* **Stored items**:
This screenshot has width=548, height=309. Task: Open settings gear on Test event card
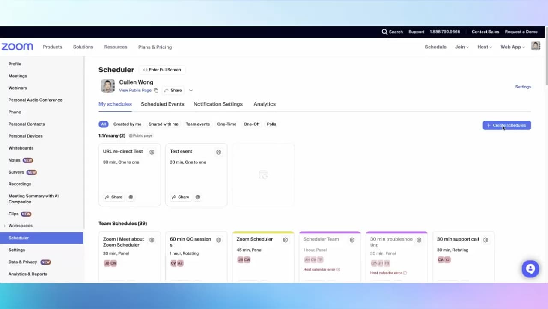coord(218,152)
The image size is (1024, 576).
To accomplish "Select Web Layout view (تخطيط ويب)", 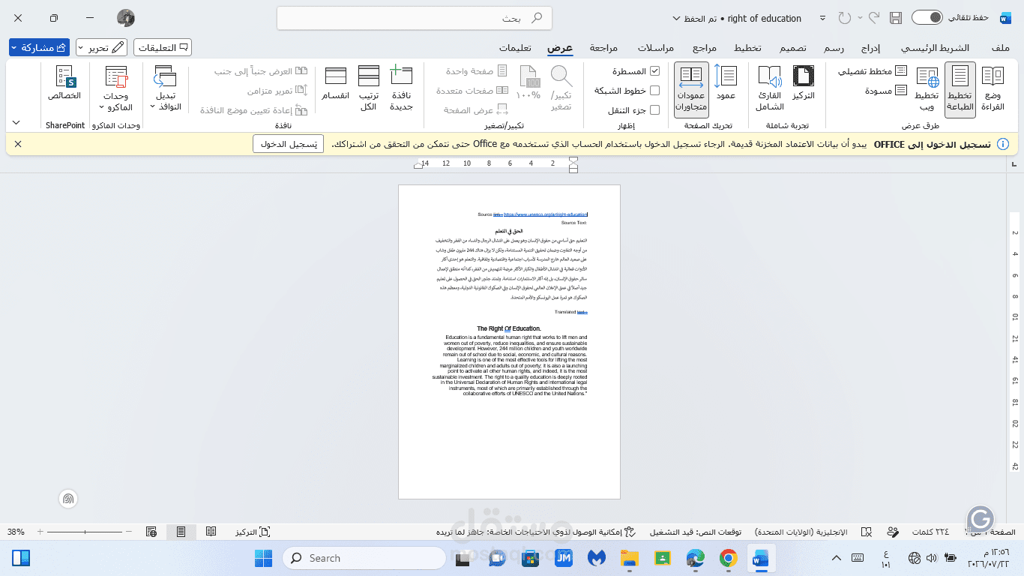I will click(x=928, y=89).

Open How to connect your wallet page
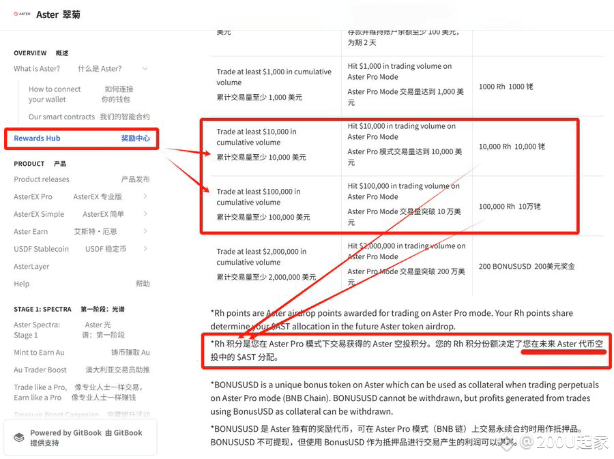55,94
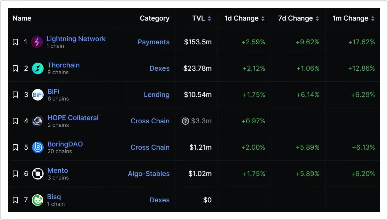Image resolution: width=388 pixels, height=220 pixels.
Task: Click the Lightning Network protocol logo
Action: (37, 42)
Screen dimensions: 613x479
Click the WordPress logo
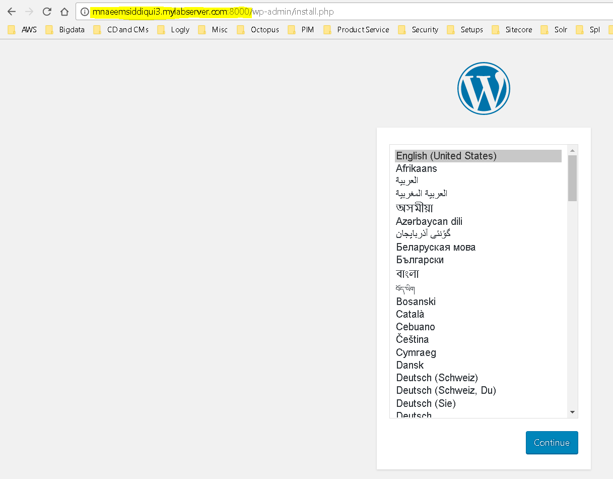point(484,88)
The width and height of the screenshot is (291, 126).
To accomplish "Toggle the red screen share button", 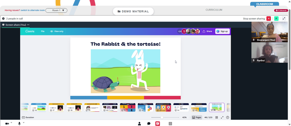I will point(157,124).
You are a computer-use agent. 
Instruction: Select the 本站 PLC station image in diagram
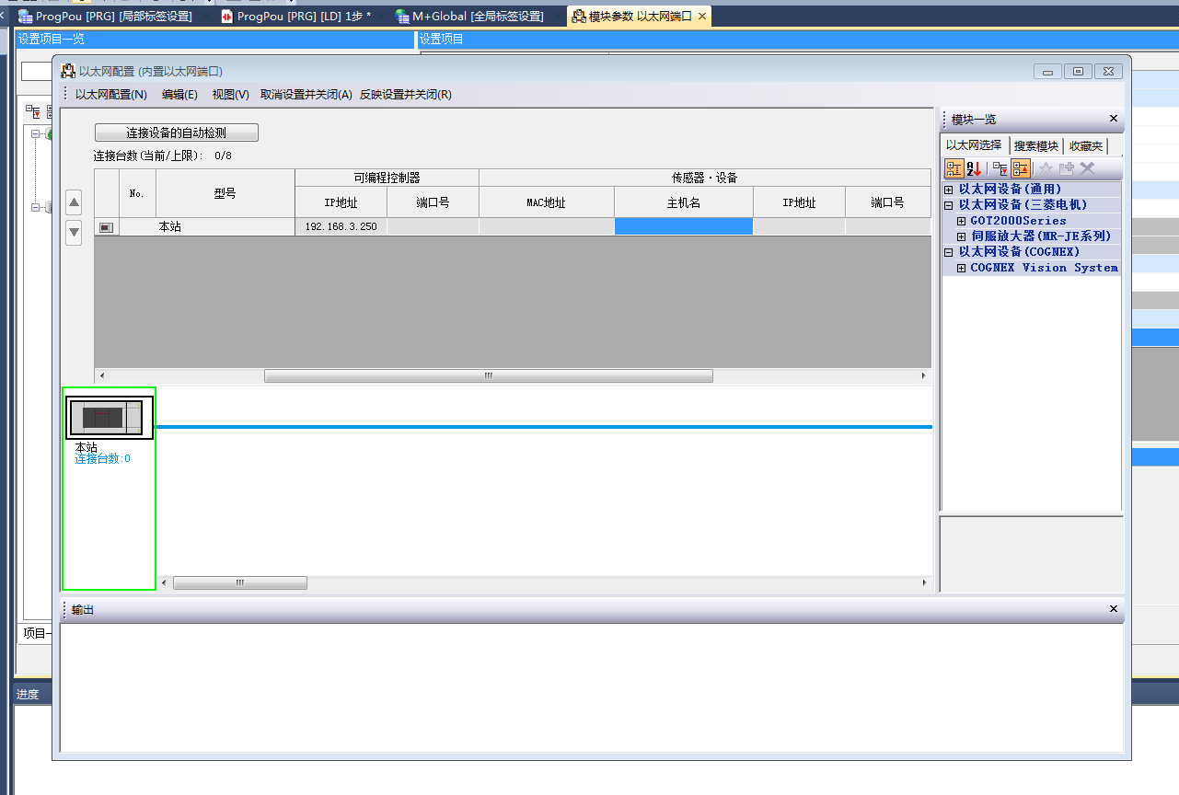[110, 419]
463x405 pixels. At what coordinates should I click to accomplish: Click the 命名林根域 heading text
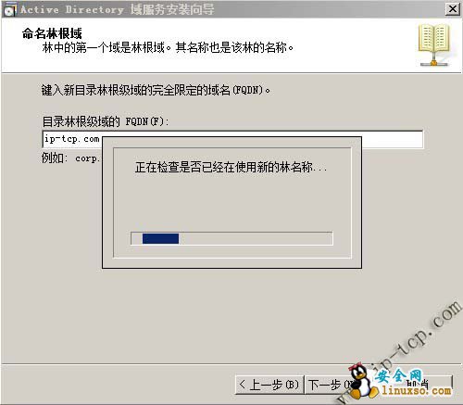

* **Work to complete**:
Pictures aside, set down the lines from the one containing "You are a computer-use agent." through the end of the records above, exactly and only those.

* **Exercise output**:
You are a computer-use agent. 
Instruction: Select the 本站 PLC station image in diagram
[110, 419]
463x405 pixels. At what coordinates should I click to accomplish: Click the 命名林根域 heading text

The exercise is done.